▶ **Work task**: The string "from" appears in some lines of the entries that follow; copy each such line.
BEGIN
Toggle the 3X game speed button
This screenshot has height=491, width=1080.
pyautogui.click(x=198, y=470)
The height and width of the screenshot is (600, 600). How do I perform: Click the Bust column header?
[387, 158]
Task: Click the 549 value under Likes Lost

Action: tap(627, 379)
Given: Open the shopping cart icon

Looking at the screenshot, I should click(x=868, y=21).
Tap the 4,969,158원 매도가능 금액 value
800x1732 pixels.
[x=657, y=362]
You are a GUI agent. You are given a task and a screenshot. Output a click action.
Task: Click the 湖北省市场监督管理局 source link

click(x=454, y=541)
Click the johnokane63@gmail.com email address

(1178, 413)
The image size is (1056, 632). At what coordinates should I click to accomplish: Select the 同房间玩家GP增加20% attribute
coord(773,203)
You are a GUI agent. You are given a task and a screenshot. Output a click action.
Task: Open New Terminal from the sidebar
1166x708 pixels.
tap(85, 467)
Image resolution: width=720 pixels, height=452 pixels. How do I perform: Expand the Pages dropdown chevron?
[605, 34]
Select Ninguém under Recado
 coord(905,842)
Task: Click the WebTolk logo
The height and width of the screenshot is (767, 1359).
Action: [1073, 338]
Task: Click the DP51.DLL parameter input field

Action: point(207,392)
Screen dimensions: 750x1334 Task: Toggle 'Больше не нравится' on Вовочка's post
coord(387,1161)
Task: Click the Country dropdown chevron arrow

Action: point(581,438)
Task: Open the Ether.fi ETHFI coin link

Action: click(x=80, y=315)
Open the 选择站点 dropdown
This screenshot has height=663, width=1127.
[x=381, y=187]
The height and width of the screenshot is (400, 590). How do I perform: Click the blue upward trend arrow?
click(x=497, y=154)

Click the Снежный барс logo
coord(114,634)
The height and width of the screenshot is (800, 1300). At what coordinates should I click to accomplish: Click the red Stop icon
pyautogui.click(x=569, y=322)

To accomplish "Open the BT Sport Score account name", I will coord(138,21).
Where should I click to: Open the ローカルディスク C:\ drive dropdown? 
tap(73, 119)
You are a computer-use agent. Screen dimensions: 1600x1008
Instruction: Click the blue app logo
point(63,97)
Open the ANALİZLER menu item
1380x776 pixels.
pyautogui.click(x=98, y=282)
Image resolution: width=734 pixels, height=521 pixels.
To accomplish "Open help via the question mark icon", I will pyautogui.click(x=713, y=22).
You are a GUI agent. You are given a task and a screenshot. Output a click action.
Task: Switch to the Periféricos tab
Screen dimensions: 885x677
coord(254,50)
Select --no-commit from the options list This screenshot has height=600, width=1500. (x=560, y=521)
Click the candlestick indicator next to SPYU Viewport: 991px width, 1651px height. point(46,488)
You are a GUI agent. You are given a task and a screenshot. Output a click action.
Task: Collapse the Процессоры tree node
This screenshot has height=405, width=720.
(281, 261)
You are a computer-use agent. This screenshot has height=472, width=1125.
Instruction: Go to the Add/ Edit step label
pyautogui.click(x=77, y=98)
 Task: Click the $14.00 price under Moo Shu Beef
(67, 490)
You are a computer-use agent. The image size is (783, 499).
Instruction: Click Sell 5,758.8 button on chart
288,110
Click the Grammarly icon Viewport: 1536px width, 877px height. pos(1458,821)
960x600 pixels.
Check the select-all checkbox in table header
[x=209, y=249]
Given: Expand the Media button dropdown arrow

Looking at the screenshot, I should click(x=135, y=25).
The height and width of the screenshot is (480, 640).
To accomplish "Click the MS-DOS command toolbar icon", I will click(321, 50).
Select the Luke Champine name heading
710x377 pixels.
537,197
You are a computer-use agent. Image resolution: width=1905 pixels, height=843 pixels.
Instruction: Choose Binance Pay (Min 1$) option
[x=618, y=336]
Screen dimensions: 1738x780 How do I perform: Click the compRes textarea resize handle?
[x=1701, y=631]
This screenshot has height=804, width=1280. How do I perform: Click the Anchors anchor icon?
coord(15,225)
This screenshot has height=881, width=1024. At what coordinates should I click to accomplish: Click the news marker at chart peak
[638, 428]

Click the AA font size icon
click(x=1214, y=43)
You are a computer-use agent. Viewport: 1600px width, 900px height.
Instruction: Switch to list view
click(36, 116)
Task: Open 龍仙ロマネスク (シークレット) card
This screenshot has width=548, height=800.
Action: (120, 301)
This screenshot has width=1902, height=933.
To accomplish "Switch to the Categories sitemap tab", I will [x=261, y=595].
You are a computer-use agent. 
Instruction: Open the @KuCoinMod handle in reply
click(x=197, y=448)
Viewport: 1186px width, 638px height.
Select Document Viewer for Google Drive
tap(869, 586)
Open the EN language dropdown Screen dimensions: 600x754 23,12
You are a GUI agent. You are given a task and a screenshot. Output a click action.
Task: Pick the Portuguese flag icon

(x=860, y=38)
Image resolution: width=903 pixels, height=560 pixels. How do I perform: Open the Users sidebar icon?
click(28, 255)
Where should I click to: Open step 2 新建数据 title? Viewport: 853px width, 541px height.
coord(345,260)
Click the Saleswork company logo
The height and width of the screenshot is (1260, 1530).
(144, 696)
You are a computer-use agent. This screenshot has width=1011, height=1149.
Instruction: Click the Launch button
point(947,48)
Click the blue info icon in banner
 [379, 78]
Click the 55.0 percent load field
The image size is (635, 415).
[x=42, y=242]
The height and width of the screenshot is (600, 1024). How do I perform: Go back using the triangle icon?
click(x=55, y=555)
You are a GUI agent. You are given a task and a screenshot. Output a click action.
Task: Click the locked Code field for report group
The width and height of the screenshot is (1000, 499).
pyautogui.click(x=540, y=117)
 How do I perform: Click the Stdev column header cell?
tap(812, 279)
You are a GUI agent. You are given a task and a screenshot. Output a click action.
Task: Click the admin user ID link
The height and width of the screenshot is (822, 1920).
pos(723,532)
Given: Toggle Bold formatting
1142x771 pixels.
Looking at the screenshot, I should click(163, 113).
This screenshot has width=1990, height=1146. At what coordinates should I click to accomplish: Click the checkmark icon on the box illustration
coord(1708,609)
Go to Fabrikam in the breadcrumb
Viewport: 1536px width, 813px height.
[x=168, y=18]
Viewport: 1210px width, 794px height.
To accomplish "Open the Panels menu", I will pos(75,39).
END
▶ **Written reply**:
Task: Open New Terminal from the sidebar
Select --no-commit from the options list This screenshot has height=600, width=1500. (x=560, y=521)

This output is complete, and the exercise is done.